Nationalization has just begun. It is speeding up and will go far, I am sure, in the next twenty years. Our libraries are getting used to acting as a unit. We should not like administrative nationalization and I see no signs of it; but nationalization in the sense of improved opportunities for team work and greater willingness to avail ourselves of them we shall get in increasing measure. For instance, one of our greatest opportunities lies before us in the inter-library loan. It knocks at our door, but we do not heed it because in this respect we have not begun yet to think nationally. But having begun national service in the various activities brought to the front by the war, we shall not, I am sure, lag behind much longer. The national organization of the A.L.A. has long provided us with a framework on which to build our national thoughts and our national deeds, but hitherto it has remained a mere scaffolding, conspicuous through the absence of any corresponding structure. The war is teaching us both to think and to act nationally, and after it is over I shall be astonished if we are longer content to do each his own work. Our work is nationwide, in peace as in war and our tardy realization of this fact may be one of the satisfactory by-products of this world conflict.

Now it is not beyond the possibilities that the library movement, headed right and running free, may still fall because it meets some obstacle and goes to pieces. Are there any such in sight? I seem to see several, but I believe that we can steer clear.
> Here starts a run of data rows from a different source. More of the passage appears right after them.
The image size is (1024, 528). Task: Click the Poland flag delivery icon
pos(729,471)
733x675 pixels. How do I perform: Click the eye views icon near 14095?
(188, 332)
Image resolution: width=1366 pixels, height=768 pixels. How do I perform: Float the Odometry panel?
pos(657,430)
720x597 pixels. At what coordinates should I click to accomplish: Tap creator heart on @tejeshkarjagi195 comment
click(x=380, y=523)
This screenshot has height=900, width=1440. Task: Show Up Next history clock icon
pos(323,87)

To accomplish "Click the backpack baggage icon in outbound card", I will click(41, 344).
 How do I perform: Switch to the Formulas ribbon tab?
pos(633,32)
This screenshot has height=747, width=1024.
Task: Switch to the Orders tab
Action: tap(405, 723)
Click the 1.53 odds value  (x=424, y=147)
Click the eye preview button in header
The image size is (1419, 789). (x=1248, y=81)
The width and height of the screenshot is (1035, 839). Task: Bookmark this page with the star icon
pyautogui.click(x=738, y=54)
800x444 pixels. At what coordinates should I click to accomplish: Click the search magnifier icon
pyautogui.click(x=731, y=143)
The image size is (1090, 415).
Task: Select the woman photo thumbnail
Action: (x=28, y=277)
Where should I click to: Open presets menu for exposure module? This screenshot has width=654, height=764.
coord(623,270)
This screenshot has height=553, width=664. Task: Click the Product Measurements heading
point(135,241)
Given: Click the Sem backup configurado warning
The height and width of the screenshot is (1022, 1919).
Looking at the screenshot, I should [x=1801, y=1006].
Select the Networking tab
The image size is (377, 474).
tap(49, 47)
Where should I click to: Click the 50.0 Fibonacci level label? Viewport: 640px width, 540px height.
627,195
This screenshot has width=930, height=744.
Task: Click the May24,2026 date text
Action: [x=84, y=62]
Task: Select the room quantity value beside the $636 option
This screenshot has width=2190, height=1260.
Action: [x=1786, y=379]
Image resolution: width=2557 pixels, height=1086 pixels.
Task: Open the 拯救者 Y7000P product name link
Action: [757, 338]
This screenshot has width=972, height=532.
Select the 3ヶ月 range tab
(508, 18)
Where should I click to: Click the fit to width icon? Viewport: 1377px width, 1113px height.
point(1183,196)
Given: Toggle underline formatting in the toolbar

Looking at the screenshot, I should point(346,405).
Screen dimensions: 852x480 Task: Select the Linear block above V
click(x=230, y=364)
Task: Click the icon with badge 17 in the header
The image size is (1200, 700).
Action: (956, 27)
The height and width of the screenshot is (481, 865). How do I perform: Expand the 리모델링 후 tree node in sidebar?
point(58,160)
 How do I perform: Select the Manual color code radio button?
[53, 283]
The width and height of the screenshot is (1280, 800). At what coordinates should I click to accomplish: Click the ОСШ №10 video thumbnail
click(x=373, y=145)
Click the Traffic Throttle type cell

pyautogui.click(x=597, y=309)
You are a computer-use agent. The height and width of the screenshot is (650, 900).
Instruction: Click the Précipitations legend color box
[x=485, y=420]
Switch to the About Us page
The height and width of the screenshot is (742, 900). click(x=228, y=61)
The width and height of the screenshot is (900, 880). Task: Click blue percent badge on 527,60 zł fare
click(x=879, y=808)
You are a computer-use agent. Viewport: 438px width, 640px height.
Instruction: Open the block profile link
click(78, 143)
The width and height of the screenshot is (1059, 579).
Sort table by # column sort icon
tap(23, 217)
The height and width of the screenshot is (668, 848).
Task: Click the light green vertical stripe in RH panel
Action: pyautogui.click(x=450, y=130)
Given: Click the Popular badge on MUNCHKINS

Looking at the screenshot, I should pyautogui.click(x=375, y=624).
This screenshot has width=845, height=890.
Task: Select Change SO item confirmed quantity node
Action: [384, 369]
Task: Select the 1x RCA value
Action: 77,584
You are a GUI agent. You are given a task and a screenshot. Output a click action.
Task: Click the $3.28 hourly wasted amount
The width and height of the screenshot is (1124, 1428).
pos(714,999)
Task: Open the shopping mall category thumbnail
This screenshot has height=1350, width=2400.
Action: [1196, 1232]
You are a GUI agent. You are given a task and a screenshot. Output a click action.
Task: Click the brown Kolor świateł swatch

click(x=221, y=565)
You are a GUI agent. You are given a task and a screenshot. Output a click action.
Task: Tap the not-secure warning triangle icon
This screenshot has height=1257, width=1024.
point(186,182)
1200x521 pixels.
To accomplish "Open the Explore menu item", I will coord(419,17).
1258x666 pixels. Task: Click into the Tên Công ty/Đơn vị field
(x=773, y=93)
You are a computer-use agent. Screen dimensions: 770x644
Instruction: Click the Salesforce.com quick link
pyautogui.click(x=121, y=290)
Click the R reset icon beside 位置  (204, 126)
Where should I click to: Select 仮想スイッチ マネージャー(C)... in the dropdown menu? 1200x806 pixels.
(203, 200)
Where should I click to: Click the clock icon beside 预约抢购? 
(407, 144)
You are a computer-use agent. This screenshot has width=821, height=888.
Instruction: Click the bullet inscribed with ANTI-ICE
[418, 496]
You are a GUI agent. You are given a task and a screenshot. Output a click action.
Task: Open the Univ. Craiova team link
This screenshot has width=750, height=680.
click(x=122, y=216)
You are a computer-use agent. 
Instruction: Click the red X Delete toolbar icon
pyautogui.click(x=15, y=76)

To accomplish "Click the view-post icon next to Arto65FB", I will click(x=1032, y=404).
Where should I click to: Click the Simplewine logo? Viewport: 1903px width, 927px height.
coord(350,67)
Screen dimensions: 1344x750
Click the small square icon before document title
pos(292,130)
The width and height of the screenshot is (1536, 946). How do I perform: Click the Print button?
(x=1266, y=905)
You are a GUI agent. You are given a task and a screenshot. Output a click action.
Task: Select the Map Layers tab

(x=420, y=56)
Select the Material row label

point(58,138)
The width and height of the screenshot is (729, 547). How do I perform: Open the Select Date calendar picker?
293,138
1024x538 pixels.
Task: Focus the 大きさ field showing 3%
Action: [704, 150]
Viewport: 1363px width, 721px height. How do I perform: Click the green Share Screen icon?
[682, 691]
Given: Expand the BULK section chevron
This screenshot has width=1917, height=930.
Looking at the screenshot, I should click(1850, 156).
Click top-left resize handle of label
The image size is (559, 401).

If we split on anything it will be on an unseen rock, and of such, of course, we can say nothing.

One rock is political interference. The library has had trouble with it of old and some of us are still struggling with it. It is assumed by those who put their trust in paper civil service that it has now been minimized. This overlooks the undoubted fact that in a great number of cases the civil service machinery has been captured by politicians, and now works to aid them, not to control them. The greatest danger of political interference in public libraries, now lies in well-meant efforts to turn them over to some local commission established to further the merit system, but actually working in harmony with a political machine.

Another rock on which we may possibly split is that of formalism. Machinery must be continually scrapped and replaced if progress is to be made. It will not grow and change like an organism. The library itself is subject to organic growth and change, but its machinery will not change automatically with it. If we foster in any way an idea that our machinery is sacred, that it is of permanent value and that conditions should conform to it instead of its conforming to them, our whole progress may come to an end. I have called this a rock, but it is rather a sort of Sargasso Sea where the library may whirl about in an eternity of seaweed.

Another obstacle, somewhat allied to this of formalism, is the “big head”--none the less dangerous because it is common and as detrimental to an institution as it is to an individual. Just as soon as a person, or an institution, sits down and begins to appreciate himself or itself, to take stock of the services he or it is rendering the community, to wonder at their extent and value, those services are in a fair way to become valueless. The proper attitude is rather that of investigation to discover further possible kinds of service, with the exercise of ingenuity in devising ways to render them effectively.